Leaders across the industry are applauding this abrupt shift toward transparency. Providing proof of reserves—a way to prove that a custodian still has their users’ funds—has been possible for ages, and exchanges are now actually finally implementing the technology.
But some industry leaders are warning users to remember that proving reserves has its limitations.
Casa CTO Jameson Lopp told Decrypt that “one of the primary problems is that it’s impossible to prove a negative. Point being, you can’t prove that there aren’t more liabilities than there are assets.”
This follows up on his tweet last week arguing that “it’s better to have [proof of reserves] than to not have it,” but it’s not a “panacea.” Others worry that these proofs will lure users into a false sense of security if they don’t understand the limits of what a proof of reserves can and cannot prove.
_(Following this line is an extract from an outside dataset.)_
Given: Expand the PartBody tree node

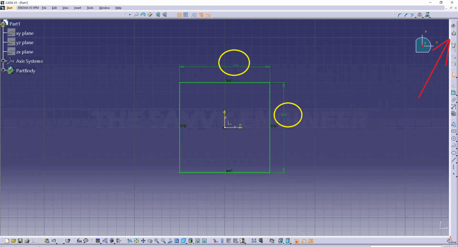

Proof of Reserves is not a panacea. You’re still trusting the auditor’s attestation. You’re still hoping reserves exceed liabilities. But it’s better to have PoR than to not have it.
A “proof of reserves” is essentially a snapshot—whose accuracy is backed by a cryptographic proof—of how many reserves a custodian has at one time, using the transparency of Bitcoin and other cryptocurrency blockchains; it’s a way to prove that exchanges or other third-party custodians actually have their users’ money.
This type of proof has been in the news frequently recently as the industry explores it as a way to provide future FTX scenarios. In response, a top exchange Crypto.com released its proof of reserves last week, revealing that 20% of their reserves are in Shiba Inu, the dog memecoin modeled after Dogecoin, which started off as a joke. And the world’s largest crypto exchange Binance is planning on working on a proof-of-reserves protocol invented by Vitalik Buterin, creator of Ethereum.
One thing to keep in mind is that there are different types of proof of reserves, some more rigorous than others. Crypto analyst Nic Carter, who has been championing proof of reserves for years, endorses a form of it that includes reporting liabilities on top of reporting reserves, for a much clearer depiction of where the custodian stands financially.
On his website, he tracks how many custodians implement proof of reserves. Some exchanges such as BitMEX include liabilities in their snapshots, while others, such as Crypto.com, so far only show a snapshot of their reserves.
Carter agrees that proof of reserves is not perfect, but it is necessary for improving the industry. “To those who reject [proof of reserves] because it’s not perfectly trustless in its current implementation, I would respond that the perfect is the enemy of the good. At present, the industry standard is virtually no transparency,” he writes on his website.
Then, there’s always the off-chance an exchange might not report all of its liabilities.
“What a [proof of reserve] really is, is an attestation. You’re still trusting that the audit is complete and accurate. And having such an attestation in no way changes your security model as a customer of said custodian,” Lopp said.
As BitGo CEO Mike Belshe put it: “Proof of reserves is a good start. But it is impossible to prove non-existence of liabilities. Tracking liabilities comes with solid, clean financials, audits, and regulation.”
Not to mention, proof of reserves can’t prevent hacks, one of the most common ways that exchanges and cryptocurrency projects have lost funds over the years.
Is there a foolproof way of ensuring coins aren’t lost by a trusted third party?
Many in the industry argue that the best way to ensure funds aren’t stolen by a third party is to not trust them at all. After all, a common refrain across the industry is: “Not your keys, not your coins.”